Question

The bob of a simple pendulum having length ' \(\ell\) ' is displaced from its equilibrium position by an angle of \(\theta\) and released. If the velocity of the bob, while passing through its equilibrium position is \(\mathrm{v}\), then \(\mathrm{v}=\ldots \ldots \ldots\) (A) \(\sqrt{\\{2 g \ell(1-\cos \theta)\\}}\) (B) \(\sqrt{\\{2 g \ell(1+\sin \theta)\\}}\) (C) \(\sqrt{\\{2 g \ell(1-\sin \theta)\\}}\) (D) \(\sqrt{\\{2 g \ell(1+\cos \theta)\\}}\)

Short answer

The short answer is: \(v = \sqrt{2gl(1-\cos \theta)}\).

Step-by-step solution

STEP 1: Identify the initial and final points

In this situation, we will consider two points: - Initial point: when the pendulum is released from an angle of θ with respect to vertical. - Final point: when the pendulum passes through its equilibrium position (vertical).

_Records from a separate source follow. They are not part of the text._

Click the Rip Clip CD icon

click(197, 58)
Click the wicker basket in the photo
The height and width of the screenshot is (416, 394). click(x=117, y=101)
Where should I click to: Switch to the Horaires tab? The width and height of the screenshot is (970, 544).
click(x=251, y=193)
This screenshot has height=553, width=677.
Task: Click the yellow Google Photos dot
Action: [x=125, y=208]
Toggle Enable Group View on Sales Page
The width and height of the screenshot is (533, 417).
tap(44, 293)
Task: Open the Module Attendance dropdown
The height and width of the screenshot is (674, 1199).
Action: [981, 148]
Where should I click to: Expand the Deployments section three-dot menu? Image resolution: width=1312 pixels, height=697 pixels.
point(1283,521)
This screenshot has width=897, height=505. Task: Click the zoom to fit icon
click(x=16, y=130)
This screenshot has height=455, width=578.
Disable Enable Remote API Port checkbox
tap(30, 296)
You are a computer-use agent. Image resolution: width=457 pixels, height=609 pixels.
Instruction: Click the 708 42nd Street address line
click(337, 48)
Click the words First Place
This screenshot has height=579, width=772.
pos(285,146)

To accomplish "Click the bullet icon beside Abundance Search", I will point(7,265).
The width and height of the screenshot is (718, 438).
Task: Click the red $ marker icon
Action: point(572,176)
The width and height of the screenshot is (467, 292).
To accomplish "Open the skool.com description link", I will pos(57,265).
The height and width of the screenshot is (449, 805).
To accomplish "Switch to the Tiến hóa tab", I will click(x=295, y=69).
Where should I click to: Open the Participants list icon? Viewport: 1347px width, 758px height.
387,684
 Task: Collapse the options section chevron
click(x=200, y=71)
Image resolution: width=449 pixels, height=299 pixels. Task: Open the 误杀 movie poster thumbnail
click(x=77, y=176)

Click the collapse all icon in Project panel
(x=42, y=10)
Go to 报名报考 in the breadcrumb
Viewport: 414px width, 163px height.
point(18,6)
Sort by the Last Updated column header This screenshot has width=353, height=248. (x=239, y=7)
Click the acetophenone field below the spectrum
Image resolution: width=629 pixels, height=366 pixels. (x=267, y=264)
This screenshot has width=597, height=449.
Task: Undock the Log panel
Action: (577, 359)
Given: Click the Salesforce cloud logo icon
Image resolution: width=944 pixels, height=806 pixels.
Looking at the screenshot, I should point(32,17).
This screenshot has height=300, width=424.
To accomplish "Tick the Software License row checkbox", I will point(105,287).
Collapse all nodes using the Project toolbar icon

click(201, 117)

STEP 2: Calculate the initial potential and kinetic energy

Initially, the bob is at an angle θ and at rest (with an initial velocity of 0). So, the initial kinetic energy is zero. We need to find the initial potential energy. As the bob is raised by a vertical height of \((l-l\cos \theta)\), the initial potential energy is: \[PE_{i}=mgh=mgl(1-\cos \theta)\]

STEP 3: Calculate the final potential and kinetic energy

As the pendulum passes through its equilibrium position, its gravitational potential energy becomes zero. We need to find the final kinetic energy, which is given by: \[ KE_{f} = \frac{1}{2}mv^2\]

STEP 4: Use the conservation of energy principle

According to the conservation of mechanical energy: \[ PE_{i} + KE_{i} = PE_{f} + KE_{f}\] Since \(PE_{i} = mgl(1-\cos \theta)\), \(KE_{i} = 0\), \(PE_{f} = 0\), and \(KE_{f} = \frac{1}{2}mv^2\), the equation becomes: \[mgl(1-\cos \theta) = \frac{1}{2}mv^2\]

STEP 5: Solve the equation and find the velocity

Now, we need to solve the equation for the velocity 'v': \[v^2 = 2gl(1-\cos \theta)\] Taking the square root of both sides, we get: \[v = \sqrt{2gl(1-\cos \theta)}\] Comparing the expression for velocity with the given options, we can conclude that the correct answer is: (A) \(v = \sqrt{\\{2 g \ell(1-\cos \theta)\\}}\)